President Biden has forgiven $167 billion in student loans, but many Americans are still in debt

President Biden has forgiven $167 billion in student loans, but many Americans are still in debt

When a debtor cannot pay a student loan, the report adds, the loan becomes “delinquent.”

Delinquent federal student loans are one of the few circumstances that cause Social Security benefits to be garnished, reducing retirement income, the report said.

The authors of the report want new laws to prevent this.

It suggests that policy interventions, including eliminating Social Security and improvements to the student loan forgiveness program, could ease older workers’ debt burdens and help them save for retirement.

It highlights the Biden administration’s Savings on a Valuable Education (SAVE) Plan, which shortens the timeline for debt relief and means borrowers won’t make monthly payments until their income rises above a certain threshold.

The report comes at a time when Americans are increasingly questioning the value of a college degree — and whether the potential cost of an education is worth the returns.

How an older worker is affected by student debt

The Schwartz Center for Economic Policy Analysis provided a hypothetical situation to illustrate the problem…

Chris lost his job due to the 2008 financial crisis. He was advised to enroll in a master’s degree at a local, unranked private university, to reskill himself and become competitive in the job market.

To obtain this degree, Chris took out a combination of federal and private loans. In 2024, Chris is now 55 years old and earns the median income of $54,600. After a decade and a half of making minimum monthly payments, he’s still saddled with $50,000 in debt, at 4.3 percent interest.

To retire at age 65 without student debt, Chris must repay his loan in nine years.
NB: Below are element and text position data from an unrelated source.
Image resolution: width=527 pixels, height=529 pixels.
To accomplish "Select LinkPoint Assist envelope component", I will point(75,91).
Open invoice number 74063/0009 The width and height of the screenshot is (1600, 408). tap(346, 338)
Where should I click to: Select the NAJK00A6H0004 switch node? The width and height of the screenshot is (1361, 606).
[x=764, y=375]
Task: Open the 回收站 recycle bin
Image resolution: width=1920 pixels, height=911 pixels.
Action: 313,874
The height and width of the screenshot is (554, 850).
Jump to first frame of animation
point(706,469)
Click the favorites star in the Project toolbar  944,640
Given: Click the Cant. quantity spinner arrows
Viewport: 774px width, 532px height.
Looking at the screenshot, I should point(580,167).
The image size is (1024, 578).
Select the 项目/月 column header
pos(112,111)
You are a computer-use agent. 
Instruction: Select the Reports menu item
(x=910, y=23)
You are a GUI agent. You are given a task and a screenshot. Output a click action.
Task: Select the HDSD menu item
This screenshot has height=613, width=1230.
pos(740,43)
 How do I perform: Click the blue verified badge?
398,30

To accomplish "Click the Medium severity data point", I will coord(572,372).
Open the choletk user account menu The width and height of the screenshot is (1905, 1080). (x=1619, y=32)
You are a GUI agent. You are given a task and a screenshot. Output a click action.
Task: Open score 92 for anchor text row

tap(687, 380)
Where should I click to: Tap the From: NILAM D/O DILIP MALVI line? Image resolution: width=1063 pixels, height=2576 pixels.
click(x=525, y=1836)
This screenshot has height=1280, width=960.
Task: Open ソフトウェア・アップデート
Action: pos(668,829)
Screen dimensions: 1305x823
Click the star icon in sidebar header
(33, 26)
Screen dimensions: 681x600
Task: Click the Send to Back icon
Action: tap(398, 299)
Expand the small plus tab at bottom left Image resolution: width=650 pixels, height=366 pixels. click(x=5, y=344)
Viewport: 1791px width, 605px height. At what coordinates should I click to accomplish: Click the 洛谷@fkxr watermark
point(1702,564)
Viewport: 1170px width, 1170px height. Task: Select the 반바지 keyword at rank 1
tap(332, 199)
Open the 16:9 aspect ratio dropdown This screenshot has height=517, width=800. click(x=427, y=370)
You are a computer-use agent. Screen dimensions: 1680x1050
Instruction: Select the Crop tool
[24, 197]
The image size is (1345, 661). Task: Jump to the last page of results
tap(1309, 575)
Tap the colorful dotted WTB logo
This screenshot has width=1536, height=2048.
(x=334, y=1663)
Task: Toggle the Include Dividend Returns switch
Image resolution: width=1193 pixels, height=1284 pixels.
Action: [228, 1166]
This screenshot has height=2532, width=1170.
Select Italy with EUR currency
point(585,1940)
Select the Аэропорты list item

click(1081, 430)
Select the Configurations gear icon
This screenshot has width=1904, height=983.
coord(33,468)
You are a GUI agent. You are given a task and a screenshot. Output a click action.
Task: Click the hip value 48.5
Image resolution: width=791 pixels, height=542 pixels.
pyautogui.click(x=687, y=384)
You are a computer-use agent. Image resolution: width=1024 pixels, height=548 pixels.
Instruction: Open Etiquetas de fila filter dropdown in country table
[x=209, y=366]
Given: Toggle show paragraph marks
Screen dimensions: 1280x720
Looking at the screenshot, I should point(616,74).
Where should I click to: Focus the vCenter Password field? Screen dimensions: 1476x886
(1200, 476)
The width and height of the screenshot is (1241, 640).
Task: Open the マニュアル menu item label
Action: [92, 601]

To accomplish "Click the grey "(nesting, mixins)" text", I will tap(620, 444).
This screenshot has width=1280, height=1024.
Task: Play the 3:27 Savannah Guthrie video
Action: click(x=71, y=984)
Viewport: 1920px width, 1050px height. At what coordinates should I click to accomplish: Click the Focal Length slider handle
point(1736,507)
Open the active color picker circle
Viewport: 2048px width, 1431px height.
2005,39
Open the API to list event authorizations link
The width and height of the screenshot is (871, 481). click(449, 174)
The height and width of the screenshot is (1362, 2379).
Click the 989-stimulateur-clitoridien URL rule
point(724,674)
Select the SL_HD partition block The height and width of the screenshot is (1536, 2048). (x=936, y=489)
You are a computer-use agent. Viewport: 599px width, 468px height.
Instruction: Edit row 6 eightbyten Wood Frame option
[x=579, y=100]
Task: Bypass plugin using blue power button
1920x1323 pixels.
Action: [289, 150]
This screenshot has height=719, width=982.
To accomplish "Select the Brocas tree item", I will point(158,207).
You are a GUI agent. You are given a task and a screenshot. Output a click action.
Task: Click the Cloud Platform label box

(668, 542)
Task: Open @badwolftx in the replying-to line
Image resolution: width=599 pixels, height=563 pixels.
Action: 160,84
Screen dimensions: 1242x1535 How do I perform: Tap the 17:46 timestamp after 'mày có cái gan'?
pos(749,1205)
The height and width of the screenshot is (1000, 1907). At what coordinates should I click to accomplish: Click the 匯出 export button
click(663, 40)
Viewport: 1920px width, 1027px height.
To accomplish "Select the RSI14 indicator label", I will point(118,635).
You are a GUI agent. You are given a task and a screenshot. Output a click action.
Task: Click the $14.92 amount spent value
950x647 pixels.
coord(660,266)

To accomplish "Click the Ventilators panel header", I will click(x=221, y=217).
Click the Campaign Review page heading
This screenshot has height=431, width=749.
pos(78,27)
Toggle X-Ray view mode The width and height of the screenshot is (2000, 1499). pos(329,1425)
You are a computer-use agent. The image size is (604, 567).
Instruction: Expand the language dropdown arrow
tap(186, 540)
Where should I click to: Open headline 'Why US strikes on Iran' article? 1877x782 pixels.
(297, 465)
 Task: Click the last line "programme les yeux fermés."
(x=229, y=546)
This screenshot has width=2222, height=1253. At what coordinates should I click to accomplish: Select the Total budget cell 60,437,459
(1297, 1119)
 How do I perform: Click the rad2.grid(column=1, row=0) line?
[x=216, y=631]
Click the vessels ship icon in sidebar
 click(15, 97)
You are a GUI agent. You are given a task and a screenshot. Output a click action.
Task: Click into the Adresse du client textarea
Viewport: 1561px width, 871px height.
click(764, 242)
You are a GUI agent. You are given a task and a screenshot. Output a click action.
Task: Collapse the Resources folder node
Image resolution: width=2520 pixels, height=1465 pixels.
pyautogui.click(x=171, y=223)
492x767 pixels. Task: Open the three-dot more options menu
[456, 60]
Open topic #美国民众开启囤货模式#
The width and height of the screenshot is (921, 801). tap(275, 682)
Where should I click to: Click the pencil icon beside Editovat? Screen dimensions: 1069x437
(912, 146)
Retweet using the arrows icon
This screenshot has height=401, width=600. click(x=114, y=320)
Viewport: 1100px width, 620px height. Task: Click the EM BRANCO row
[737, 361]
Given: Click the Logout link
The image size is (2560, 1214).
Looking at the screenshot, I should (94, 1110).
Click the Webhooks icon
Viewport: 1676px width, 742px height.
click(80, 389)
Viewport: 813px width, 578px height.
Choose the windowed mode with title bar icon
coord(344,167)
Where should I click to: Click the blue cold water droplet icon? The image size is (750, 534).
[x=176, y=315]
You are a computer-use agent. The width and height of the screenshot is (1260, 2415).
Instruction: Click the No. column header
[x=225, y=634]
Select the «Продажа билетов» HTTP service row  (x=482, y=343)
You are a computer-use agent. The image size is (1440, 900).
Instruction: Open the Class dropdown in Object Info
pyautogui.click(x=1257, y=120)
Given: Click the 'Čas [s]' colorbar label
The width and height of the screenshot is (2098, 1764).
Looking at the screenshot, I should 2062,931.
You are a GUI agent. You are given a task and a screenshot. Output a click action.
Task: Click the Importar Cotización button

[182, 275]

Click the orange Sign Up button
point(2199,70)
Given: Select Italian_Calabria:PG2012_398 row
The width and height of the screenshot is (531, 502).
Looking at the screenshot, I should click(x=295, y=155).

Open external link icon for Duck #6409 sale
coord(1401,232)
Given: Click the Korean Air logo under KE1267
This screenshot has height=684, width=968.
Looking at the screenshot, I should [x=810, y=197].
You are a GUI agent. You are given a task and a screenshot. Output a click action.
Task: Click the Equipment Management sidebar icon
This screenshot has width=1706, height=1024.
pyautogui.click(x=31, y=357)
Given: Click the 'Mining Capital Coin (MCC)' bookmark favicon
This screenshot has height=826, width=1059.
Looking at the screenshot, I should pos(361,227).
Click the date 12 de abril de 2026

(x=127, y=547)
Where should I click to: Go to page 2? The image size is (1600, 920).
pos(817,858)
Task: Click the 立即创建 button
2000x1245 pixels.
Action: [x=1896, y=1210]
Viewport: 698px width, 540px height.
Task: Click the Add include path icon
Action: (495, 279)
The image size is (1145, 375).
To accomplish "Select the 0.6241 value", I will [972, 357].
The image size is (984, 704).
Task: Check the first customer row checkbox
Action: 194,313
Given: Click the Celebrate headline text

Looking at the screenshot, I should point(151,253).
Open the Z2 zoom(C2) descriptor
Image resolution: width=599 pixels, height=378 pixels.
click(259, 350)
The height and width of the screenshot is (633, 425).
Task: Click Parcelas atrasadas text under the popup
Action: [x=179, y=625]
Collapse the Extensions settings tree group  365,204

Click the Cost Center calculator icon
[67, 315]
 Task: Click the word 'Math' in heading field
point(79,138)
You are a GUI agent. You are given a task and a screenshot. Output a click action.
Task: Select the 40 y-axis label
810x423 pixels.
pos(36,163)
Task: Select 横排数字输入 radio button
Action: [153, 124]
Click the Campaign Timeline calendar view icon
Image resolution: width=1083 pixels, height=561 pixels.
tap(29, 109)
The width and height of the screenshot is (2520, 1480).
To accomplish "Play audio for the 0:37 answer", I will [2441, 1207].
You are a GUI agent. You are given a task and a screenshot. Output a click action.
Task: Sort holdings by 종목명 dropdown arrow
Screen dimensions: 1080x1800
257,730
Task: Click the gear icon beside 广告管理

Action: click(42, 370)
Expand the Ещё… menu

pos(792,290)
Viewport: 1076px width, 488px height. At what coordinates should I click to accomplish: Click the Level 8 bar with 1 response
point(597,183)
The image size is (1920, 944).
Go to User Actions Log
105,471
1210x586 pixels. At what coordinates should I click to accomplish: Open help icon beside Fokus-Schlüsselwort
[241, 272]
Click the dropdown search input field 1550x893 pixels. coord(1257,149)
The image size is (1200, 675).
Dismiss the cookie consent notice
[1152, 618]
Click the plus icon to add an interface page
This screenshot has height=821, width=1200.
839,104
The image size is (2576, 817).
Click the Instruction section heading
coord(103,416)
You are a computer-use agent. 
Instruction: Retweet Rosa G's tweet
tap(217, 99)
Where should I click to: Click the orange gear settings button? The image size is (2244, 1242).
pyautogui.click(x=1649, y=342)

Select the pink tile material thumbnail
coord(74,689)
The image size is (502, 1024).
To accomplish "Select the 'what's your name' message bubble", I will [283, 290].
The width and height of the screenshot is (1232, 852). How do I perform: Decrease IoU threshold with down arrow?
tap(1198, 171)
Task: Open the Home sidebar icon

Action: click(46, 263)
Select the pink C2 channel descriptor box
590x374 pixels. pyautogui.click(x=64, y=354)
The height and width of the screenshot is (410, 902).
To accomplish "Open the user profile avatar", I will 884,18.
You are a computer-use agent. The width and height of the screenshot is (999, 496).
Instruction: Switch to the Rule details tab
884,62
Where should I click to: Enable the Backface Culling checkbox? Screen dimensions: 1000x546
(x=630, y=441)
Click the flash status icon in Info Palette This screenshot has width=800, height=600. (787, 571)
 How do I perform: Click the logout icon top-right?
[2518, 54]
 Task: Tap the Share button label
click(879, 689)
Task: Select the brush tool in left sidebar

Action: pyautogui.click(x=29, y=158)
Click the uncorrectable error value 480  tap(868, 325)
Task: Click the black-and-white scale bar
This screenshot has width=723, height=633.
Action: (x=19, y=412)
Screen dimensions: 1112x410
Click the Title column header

An annual repayment of $5,364, which equates to an annual repayment charge of 9.9 percent, which is considered an ‘average’ level.

At this rate, Chris will lose another $60,386 of money that could otherwise have gone toward retirement.

Chris could reduce his repayment burden to have more money to save for retirement by extending his loan repayment period, but this would likely delay his ability to retire.

If Chris loses his job and decides to claim his Social Security benefits early at age 62, but then defaults on his federal loans, he could lose about $2,500 per year in garnished Social Security benefits.